Ideally, according to Elon, the Israelis would have been "generous victors" and returned the territories soon after they captured them. Then, they could have had peace. But Elon produces no evidence that either the population in the territories or the neighboring Arab states would have accepted a "land- for-peace" deal in the '60s and '70s. Perhaps this is because there is no such evidence. An Israel reduced to its pre-1967 frontiers had proven an inviting target for Arab aggression. Israel captured the territories in defending itself against such aggression. It would have been foolish for any Israeli government to think that it could return those territories without inviting further unprovoked attacks.
As time went on, an exchange of land for peace became more difficult, Elon says, because Israel allowed the territories to be settled by Jews.
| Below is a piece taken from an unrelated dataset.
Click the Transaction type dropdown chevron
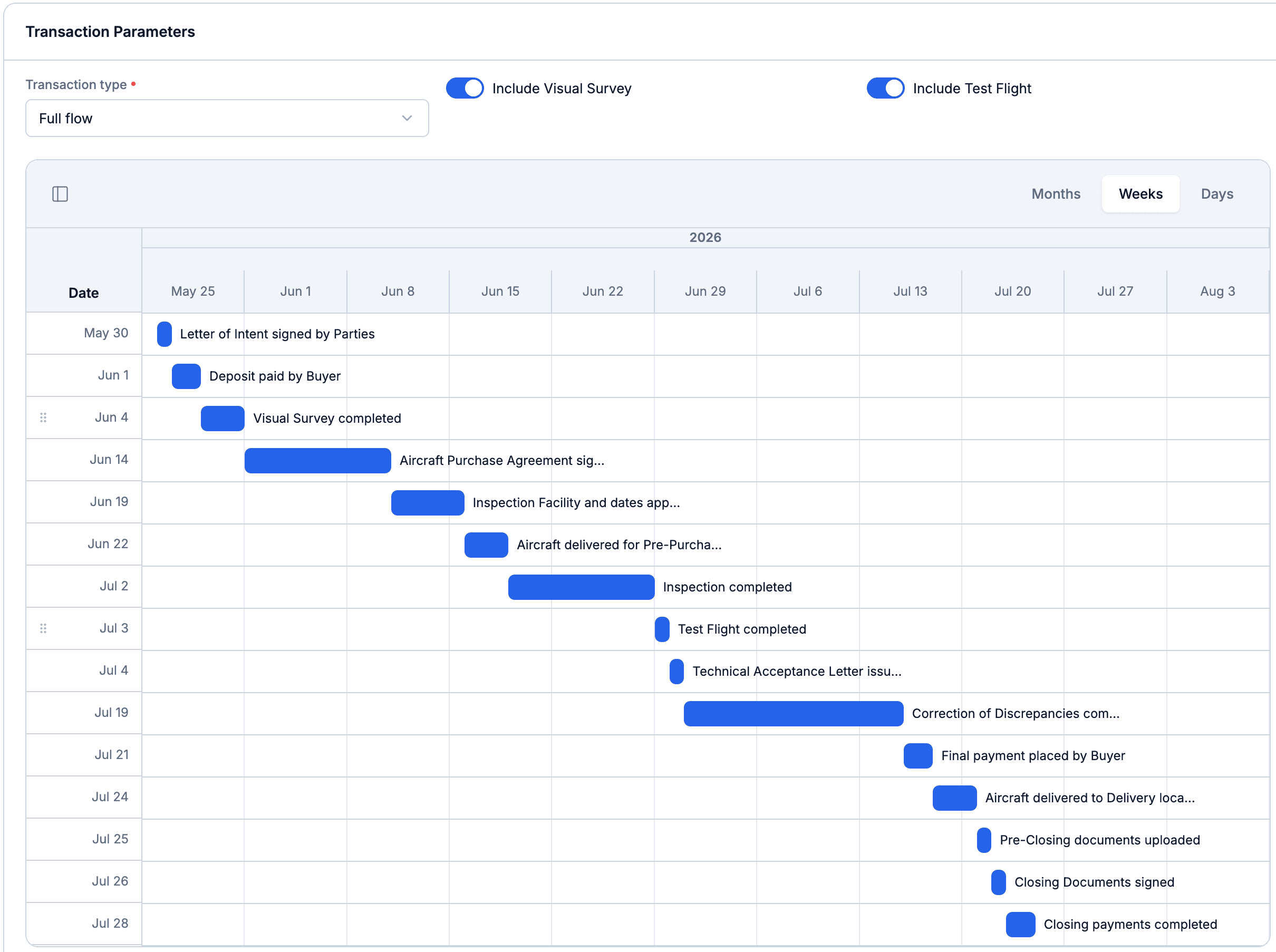The image size is (1276, 952). click(407, 118)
In his view, the settlers are all fanatics and zealots with a racist view of the Arabs and no desire for peace. Right after the Six-Day War, the government made a half-hearted attempt to prevent the creation of new Jewish settlements. Elon argues that the government should have been more determined to prevent the establishment of these settlements. If there is ever to be peace, he says, Israel will not only have to surrender the territories, but abandon the settlements -- which should be unthinkable for a Jewish government.
Elon assumes that the Israeli population is divided neatly into two groups: pragmatists, who are willing to trade land for peace, and fervent nationalists, who eschew peace in order to hold on to territories divinely set aside for Jewish habitation and control. But there is a third major group within Israeli society, probably the majority. These Israelis are skeptical about surrendering territory because they are not yet convinced that the Arab states have committed themselves to peace with their country. By pretending that this third group does not exist, the Left in Israel has tried to stigmatize and undermine everyone who has doubts about Oslo and the Arabs' willingness to make peace. As Elon and his fellows see it, since 1993 every Israeli has either supported the Oslo accords -- every jot and tittle, every implementation and violation -- or stood against peace.
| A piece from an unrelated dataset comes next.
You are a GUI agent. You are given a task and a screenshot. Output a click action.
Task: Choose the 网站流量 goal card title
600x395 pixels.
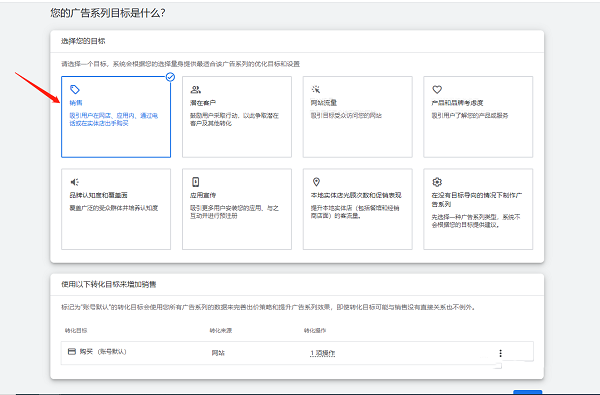click(x=324, y=103)
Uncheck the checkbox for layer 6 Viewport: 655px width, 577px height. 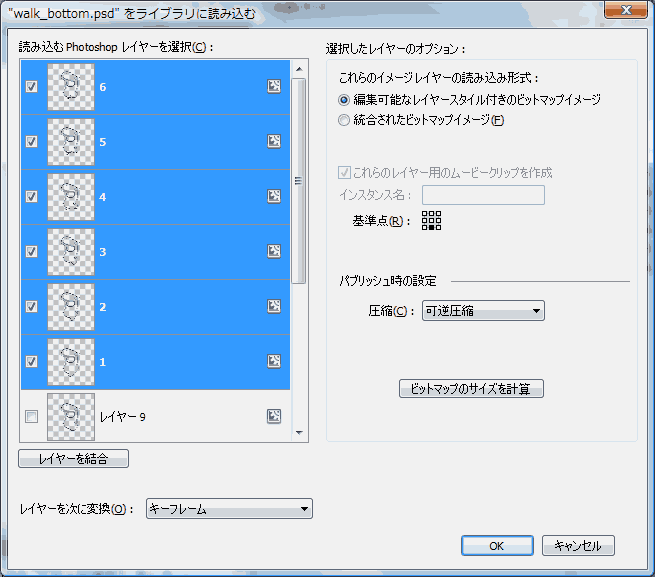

In his last chapter, Elon writes, "In an essay on the rise of Meir Kahane, Leon Wieseltier wrote that the Jews must attend to their demons as well as they attend to their enemies. One by one the enemies have fallen away. Only the demons remain."
Certainly the Jews still have their demons, their religious fanatics on the right. Baruch Goldstein earned infamy in his massacre of almost 30 Arab civilians in a Hebron mosque three years ago. But they still have their enemies, too. Elon is willing to overlook the existence of these enemies, and is even ready to champion their cause. Which makes him about as dangerous to Israel as the gun-toting zealots.
Martin Krossel is a freelance writer who concentrates on international affairs.